Posted: 08/02/2007 at 15:53

Get a smelly job like mine where I try not to contaminate my relatively clean running gear with my disgusting work attire. I have to wash before the run home at night.

My commuting run is at least 7 miles depending on route taken so its a little too far for everyday and both to/from journeys. PParticularly considering my job has a significant manual element to it.

I do the leaving stuff at work bit myself, but not the car. I do the opposite journey by train when I run. Is using public transport an option or do you not mix with the great unwashed?
Posted: 08/02/2007 at 22:48

Some interesting stories on how we commute and run.
My storey:
I live 4 miles from where i work.Ive been there 15 years but only started running 6 years ago.I see myself lucky not having to wear a suit,shirt and tie.I work on the shopfloor in a large car factory,so wear supplied overalls.The company provide personal lockers,changing facilities,showers for both male and female and and an up to date gym,all free to use by the workforce.
I combine running,cycling and a shared lift to and from work.As you can see I have the use of personal lockers to store any running,shower gear.
It suits me fine the routine ive got when im training for races.
My work also means im on my feet for almost all of my shift,so I drink lots of water and eat well all thru the shift.
Posted: 09/02/2007 at 13:34

I cycle to work 2 or 3 days a week and run in my lunch hour. The commute is 11 miles each way and the run 3.2 miles.

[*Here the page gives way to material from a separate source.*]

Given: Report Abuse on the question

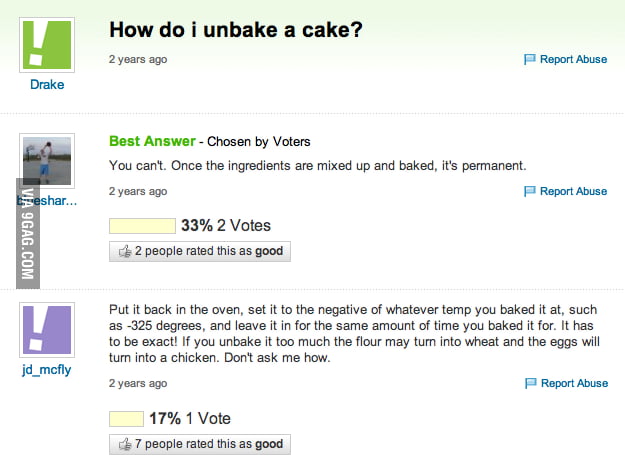Looking at the screenshot, I should [573, 60].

I cycle with a backpack and use an Eagle Creek trouser/shirt pack thingy. You folder up your trousers and shirt using the supplied flexi board, place your clothes into the packer and fold the four sides over which are velcro'd then slide it into your rucksack. People have actually asked how look so smart. I do leave a pair of shoes under my desk. I'd suggest having a couple of spare shirts/trousers in a spare Eagle Creek packer for the days you run in. We have a shower but I'd need innoculations to us it so I just freshen up in the sink of the changing rooms. No one has said I smell yet.
Posted: 09/02/2007 at 16:17

Here's the baby...

http://www.eaglecreek.com/accessories/packing_folders/


Posted: 09/02/2007 at 16:23

I also leave a variety of working clothes at work and then I just carry a clean top and undies in my rucksack.

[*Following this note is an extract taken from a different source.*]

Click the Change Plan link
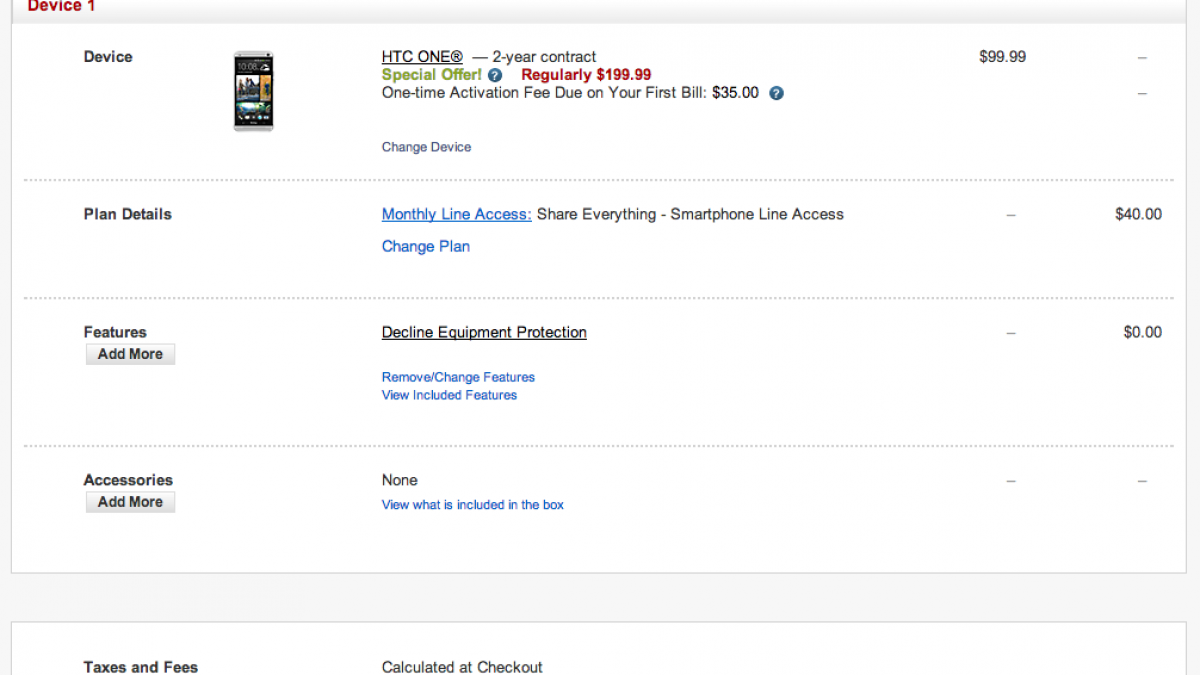Screen dimensions: 1200x675 (425, 246)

I use a Karrimor Elite rucksack which is fantastic for running and I would wholeheartedly recommend it for the daily commute. Ialso use it for my long runs especially when I go off into the hills.

However, I mostly only run into work (about 6 miles) and then bus home, so I have to change back into my smelly running gear for the bus journey (which is probably really unpleasant for my fellow commuters) and carry the washing home. I top up the work gear when I remember but I have ended up having to go to the nearest M&S when I've run in and forgotten that all the work clothes are in the wash.

It's definitely worth all the hassle though. My route is largely off-road and the run in puts me in a good frame of mind for the rest of the day even if it's pouring rain.
Posted: 09/02/2007 at 17:03

2 days a week I run home after getting the bus or train into work. I leave my work clothes for that day locked in a large drawer or cupboard then take them home in my backpack when I cycle home the next day - unfortunately this makes for a fairly heavy backpack on Wednesday & Friday! Always leave work shoes locked away at office overnight. My office is fairly relaxed about clothes, so I can get away with jumper over shirt on the days I cycle in & clothes get a bit creased in my backpack! Running home has got to be the easier option!